Mumbai: Another doctor attacked at Sion Hospital, complaint registered
Soon after the doctors decided to end the strike, a resident doctor was attacked by a patient's relatives at city's Sion Hospital.
Mumbai: At a time when protesting doctors were about to end their agitation, yet another attack on a resident colleague took place Wednesday night by a patient's relatives at city's Sion Hospital.
The attack has seemed to end the hope of any resolution.
It was the second such case at the hospital in the past four days.
A police complaint in the regard has been registered against three women, who allegedly assaulted the senior pediatric.
The doctors strike in Maharashtra has struck the Capital city of the state as about 40,000 doctors in the city are going on a mass leave, shutting down the medical services at about 40 hospitals all together on Thursday.
Mumbai's JJ Hospital has initiated expulsion process of the doctors striking over recent incidents of assault against them.
The dean of Government Medical College in Nagpur has suspended 301 resident doctors on this issue.

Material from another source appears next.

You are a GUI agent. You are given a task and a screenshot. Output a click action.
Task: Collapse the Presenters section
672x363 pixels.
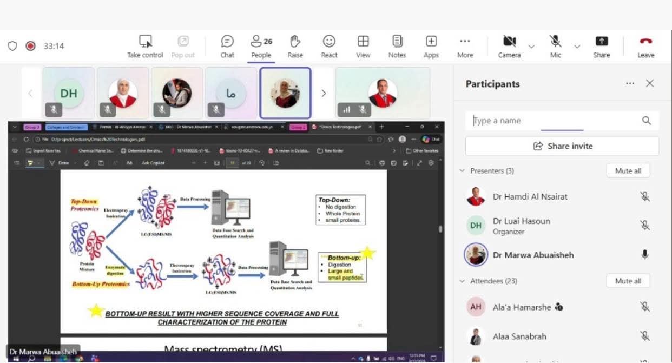coord(462,171)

More than a thousand doctors in Maharashtra have been protesting since Monday, demanding better security at hospitals with the increase in incidents of attacks by patients' relatives.
The Emergency ward and Out Patient Department (OPD) have been affected the most by the ongoing strike.
The Bombay High Court earlier on Tuesday ordered Maharashtra's resident doctors to resume work immediately or face action by the management.
The court has specifically said that the hospital management is free to initiate action and contempt proceedings against the doctors on strike.
While asking them to resume their duties immediately, the High Court on Tuesday said that it will hear the junior doctors' mass leave issue today.
The state government has told the court that medical services in Maharashtra were paralysed because 60 per cent of the resident doctors across the state went on strike.
The court has directed the Maharashtra Association of Resident Doctors (MARD) to ask all doctors to resume their duties.